Numerous banks and financial institutions relocated to the area after the Financial Center Development Act of 1981 substantially liberalized the laws governing banks operating within the state. In 1986, the state adopted legislation targeted at attracting international finance and insurance companies.
More recently, the "Back to the Cities' movement has provided Wilmington with renewed vigor; multiple redevelopment projects have proved that the City is on the upswing again.
As an historically conservative city, Wilmington generally adopted architectural "high styles" about a decade after the style was introduced.
Nonetheless, the city has a fine collection of extant buildings, displaying popular styles from the Revolution through late 20th century. Federal, Queen Anne, American Four Square are found in quantity; examples of Second Empire, Richardson Romanesque, Italian Villa, Greek Revival, Georgian, Art Deco and International Style punctuate the urban landscape.

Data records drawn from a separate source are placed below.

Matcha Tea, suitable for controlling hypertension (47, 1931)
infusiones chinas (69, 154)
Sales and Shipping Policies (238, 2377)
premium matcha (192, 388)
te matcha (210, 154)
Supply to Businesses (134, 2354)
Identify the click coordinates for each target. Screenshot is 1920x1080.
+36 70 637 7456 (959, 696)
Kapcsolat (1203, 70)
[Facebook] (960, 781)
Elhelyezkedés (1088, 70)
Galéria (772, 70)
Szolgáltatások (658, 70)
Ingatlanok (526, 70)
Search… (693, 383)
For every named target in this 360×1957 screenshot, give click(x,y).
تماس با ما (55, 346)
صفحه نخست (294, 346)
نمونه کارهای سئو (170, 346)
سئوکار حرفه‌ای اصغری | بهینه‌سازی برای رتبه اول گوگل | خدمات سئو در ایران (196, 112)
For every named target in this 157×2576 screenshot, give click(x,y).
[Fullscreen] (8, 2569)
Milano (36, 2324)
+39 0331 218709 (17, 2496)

The vernacular row house makes up many of the stable neighborhoods, augmented by stylistic detailing from the high styles of its period of construction. Today, the City uses overlay zoning in the form of 10 City Historic Districts to regulate and protect our architectural heritage.
The city is also home to the Furness Railroad District around the train station. The Wilmington Train Station, the B&O Water Street Station and the Pennsylvania Building (both occupied by ING DIRECT) were all designed by renowned architect Frank Furness. They are the only remaining campus of his buildings in the entire country.